Una sequoia gigante sulle colline del verbano
Il Piemonte è una delle regioni italiane dove meglio si sono acclimatate le sequoia californiane, siano esse le Sequoia sempervirens, le sequoie costali dei parchi di Big Sur, piuttosto che le Sequoiadendron giganteum, per molto tempo apparentate alle precedenti tanto da essere classificate come Sequoia gigantea. E’ noto come le ultime ad essere scoperte dall’uomo bianco europeo furono le giganteum, da un cacciatore di grizzly che seguiva da giorni, nel lontano 1852, una bestia ferita. In Italia arrivarono nella prima metà del XIX secolo le sequoie costali, le redwood, in Piemonte ne furono subito messe a dimora cinque nel 1848 al Parco Burcina, da Felice Piacenza, per festeggiare la promulgazione dello Statuto Albertino. Altri esemplari furono quindi mesi a dimora in varie parti della regione. Per quanto riguarda invece le sequoie giganti, se ne segnala una di grandi dimensioni a Bee, sulle colline sopra Verbania, come ha specificato la dott.ssa Veleda Bignami intervenendo nel blog di Mimma Pallavicini; si riporta che, in data 23 settembre 2009, «L’esperto botanico per antonomasia della provincia del Verbano Cusio Ossola, Dante Invernizzi ha investigato un esemplare di sequoiadendron giganteum nel giardino di villa Wuhrer nel comune di Bée (VB), si tratta di un esemplare di circa 150 anni, completo, con chioma fino a terra, sano e rigoglioso il più bello della nostra provincia. Sicuramente proveniente dal vivaio dei fratelli Rovelli, operanti nella zona dalla metà dell”800 e già giardinieri delle isole Borromee. Nello stesso parco sono esemplari coevi un Platano ed un Calocedrus decurrens». Il Rovelli che si cita è Renato Rovelli, già giardiniere dei Borromeo e poi anima di un’azienda vivaistica – ne parlo anche nel nuovo libro che sta per uscire – che sarà una delle più famose del suo tempo, specializzata in conifere fra le quali, come specifica Carola Lodari in un saggio nel volume Giardini e ville del Lago Maggiore, il Cupressus cashmeriana che divenne uno dei simboli del lago e dell’Isola Madre.

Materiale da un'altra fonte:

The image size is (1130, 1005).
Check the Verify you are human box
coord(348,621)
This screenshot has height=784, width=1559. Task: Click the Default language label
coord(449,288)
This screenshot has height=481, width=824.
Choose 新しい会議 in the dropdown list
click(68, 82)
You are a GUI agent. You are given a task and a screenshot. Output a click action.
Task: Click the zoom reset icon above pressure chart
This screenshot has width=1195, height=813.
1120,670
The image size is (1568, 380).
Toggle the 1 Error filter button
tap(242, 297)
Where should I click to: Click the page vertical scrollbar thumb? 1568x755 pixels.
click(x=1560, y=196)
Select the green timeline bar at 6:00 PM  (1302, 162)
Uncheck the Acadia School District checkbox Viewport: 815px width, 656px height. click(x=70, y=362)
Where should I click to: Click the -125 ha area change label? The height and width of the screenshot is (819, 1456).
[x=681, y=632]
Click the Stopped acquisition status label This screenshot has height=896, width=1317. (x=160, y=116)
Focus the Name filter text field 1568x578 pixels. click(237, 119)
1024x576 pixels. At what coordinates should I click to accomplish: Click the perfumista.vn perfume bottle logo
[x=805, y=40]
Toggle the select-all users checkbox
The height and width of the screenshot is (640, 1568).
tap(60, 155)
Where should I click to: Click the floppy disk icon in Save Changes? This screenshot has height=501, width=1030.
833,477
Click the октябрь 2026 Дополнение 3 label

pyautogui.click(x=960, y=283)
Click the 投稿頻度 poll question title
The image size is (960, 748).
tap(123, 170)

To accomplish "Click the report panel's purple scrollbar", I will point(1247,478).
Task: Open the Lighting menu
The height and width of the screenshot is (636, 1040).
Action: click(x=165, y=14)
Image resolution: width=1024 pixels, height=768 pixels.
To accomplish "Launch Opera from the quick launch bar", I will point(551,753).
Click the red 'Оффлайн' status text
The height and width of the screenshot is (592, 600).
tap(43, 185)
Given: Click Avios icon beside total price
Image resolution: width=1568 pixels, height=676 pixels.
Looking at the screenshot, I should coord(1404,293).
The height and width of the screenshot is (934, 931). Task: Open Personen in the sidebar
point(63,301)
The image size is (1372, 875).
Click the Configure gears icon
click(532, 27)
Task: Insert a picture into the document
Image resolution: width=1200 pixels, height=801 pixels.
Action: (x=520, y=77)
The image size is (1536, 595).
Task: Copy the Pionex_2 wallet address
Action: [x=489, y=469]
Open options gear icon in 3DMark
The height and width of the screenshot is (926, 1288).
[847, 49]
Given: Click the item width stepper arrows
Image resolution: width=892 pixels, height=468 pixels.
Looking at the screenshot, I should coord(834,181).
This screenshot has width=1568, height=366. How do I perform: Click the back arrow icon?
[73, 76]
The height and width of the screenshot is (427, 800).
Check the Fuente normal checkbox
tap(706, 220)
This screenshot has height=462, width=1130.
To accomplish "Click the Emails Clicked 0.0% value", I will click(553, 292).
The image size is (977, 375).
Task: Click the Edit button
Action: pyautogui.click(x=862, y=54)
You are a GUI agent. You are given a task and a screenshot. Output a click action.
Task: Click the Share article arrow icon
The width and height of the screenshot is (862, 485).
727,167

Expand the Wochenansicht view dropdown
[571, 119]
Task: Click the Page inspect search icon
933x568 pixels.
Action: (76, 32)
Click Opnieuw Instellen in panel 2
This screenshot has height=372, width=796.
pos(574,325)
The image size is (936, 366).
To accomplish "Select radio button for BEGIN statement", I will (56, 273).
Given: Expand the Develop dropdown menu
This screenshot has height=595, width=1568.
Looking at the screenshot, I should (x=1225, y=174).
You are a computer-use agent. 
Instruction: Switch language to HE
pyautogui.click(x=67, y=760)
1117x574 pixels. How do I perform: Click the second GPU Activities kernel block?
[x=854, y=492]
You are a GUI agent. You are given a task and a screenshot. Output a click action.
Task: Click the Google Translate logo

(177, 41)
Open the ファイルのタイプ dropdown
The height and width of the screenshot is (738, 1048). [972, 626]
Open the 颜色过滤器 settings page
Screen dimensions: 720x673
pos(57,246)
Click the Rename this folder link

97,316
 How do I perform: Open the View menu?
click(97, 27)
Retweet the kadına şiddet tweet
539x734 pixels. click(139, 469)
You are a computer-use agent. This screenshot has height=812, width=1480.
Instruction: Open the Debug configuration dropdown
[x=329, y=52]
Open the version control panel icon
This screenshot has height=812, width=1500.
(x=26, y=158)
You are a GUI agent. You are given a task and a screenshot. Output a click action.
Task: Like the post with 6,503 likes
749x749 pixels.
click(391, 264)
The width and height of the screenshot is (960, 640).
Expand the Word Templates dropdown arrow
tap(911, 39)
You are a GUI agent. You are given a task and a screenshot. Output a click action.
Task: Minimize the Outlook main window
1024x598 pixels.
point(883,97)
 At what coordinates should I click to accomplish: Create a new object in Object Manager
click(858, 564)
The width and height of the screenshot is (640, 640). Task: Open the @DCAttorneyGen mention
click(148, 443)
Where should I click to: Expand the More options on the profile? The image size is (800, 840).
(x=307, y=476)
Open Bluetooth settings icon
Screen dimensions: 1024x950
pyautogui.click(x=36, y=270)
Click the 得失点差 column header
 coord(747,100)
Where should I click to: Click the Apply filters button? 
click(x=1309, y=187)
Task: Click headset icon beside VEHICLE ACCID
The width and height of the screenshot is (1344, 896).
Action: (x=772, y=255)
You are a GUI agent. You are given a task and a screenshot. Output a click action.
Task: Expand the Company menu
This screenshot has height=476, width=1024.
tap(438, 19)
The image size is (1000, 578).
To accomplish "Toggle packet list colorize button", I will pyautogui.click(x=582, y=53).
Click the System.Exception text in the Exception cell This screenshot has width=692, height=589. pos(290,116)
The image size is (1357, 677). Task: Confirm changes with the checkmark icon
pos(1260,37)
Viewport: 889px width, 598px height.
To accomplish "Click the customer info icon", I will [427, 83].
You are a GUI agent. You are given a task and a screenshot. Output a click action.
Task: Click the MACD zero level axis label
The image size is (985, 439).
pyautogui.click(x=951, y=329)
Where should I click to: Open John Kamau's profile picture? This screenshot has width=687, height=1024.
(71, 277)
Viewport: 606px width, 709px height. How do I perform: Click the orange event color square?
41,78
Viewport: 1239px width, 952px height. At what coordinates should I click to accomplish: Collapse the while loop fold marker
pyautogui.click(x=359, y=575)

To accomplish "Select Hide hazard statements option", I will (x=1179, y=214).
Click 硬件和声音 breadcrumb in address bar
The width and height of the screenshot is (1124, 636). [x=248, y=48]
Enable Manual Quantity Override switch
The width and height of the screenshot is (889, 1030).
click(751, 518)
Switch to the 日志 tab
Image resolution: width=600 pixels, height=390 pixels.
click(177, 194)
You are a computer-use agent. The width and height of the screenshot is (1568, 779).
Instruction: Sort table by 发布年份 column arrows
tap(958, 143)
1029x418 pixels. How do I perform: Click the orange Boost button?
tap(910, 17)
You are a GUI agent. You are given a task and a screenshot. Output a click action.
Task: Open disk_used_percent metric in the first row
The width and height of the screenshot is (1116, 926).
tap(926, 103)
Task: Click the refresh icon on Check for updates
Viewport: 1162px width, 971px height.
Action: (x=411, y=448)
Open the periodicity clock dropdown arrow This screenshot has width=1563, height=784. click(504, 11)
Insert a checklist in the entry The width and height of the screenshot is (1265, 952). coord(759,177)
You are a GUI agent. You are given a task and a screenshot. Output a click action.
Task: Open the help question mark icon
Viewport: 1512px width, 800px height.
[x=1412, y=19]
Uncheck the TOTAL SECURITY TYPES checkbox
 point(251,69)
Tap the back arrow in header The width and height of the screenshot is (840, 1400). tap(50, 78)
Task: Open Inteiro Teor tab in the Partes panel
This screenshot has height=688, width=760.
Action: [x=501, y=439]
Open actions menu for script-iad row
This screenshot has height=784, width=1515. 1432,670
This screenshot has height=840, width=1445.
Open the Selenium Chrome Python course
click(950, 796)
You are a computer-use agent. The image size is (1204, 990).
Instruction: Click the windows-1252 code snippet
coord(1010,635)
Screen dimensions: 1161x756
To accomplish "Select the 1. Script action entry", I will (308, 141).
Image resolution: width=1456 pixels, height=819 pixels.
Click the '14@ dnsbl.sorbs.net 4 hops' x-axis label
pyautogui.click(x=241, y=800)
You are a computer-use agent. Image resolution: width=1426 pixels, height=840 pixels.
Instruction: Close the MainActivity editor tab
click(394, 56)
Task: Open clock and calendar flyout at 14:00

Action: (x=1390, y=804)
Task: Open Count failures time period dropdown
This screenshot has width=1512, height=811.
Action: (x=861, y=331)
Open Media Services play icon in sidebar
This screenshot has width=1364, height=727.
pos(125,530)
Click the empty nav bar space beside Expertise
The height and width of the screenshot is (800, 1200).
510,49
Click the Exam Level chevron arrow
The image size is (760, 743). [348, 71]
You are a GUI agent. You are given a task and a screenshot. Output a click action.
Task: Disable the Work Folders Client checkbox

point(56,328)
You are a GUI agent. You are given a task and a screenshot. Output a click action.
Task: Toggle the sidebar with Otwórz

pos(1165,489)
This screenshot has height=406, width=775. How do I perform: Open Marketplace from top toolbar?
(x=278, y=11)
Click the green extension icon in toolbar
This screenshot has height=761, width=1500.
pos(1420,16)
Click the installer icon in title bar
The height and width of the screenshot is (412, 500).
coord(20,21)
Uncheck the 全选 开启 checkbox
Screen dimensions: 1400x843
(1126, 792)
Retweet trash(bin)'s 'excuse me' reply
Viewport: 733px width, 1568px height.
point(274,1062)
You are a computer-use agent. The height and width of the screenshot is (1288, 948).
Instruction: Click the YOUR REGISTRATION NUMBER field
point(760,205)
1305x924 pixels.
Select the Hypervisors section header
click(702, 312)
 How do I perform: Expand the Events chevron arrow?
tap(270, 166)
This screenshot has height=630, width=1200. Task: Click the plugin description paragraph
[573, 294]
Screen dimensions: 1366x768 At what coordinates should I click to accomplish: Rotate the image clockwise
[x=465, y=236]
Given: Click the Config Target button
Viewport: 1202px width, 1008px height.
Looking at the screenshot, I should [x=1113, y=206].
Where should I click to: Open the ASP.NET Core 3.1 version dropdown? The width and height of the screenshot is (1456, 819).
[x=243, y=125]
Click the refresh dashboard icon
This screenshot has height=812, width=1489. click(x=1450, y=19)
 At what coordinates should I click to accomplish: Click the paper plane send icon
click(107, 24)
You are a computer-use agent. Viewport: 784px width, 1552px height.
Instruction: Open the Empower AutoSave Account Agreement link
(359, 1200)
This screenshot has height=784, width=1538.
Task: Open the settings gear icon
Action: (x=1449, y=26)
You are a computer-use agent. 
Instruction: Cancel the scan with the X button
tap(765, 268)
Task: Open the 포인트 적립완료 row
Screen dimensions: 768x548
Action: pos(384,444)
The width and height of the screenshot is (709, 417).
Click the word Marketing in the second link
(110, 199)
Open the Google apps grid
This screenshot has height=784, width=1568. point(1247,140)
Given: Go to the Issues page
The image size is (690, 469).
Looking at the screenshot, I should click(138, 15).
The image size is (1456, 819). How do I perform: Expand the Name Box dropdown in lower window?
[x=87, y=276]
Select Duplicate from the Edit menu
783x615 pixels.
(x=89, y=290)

Sono andato a Bee, lo scorso inverno, ho visitato il piccolo parco privato di Villa Wuhrer. La grande sequoia è potuta crescere in libertà nel mezzo del parco, la sua mole piramidale mi ricorda la sequoia che sta a Sauze d’Oulx. Alta circa ventiquattro metri, con la punta spaccata, presenta una chioma foltissima e scura che raggiunge terra. Una fessurazione triangolare dalla parte del sentiero permette di sbirciare sotto la chioma e di ammirare la crescita del tronco che misuro: nove metri la circonferenza a 130 cm da terra, tredici metri e mezzo invece la misura al colletto. Le foglie squamose sono pendenti, morbide, molto diverse dalle foglie a forma di tasso della sequoia rossa. D’effetto il gioco di luci e ombre che le ramificazioni compiono scendendo, serpentando giù dalla cima dell’albero. A terra trovo – siamo a fine aprile – alcuni coni, ne avevo letto su vari libri, uguali per geometria a quelli della sequoia costale, ma più grandi, fino a otto centimetri di lunghezza. Se le ipotesi di Invernizzi sono corrette ciò significa che questo albero è stato messo a dimora intorno al 1860, una manciata di anni dopo la scoperta della specie.
Vicino al cancello d’ingresso del parco ci sono alcuni esemplari di calocedro e di tasso baccata. Ma è un calocedro ad attrarre la mia attenzione, per la grandezza del tronco, che inizialmente confondo col tronco di una sequoia sempervirens. La circonferenza a petto d’uomo è di 590 cm, una delle maggiori che ho visto in regione, un esemplare altissimo, più della sequoia di fronte, sui ventisette-ventotto metri di altezza.